■ WHAT THIS TASK INVOLVES
Please find the lines in the entries below that contain the word "computer", and copy each one.

■ TASK MATERIAL
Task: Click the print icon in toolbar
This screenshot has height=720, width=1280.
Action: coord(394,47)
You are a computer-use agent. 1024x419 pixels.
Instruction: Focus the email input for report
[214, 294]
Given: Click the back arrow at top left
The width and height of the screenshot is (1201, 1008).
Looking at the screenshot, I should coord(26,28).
---
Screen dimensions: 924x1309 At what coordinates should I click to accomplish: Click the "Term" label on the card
==
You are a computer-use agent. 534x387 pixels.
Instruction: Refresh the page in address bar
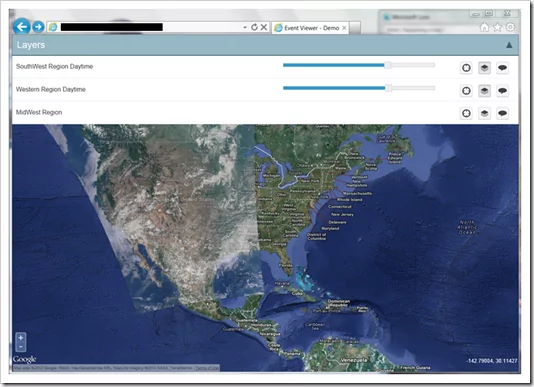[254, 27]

■ SOLUTION
You are a computer-use agent. 1024x419 pixels.
You are a computer-use agent. 534x387 pixels.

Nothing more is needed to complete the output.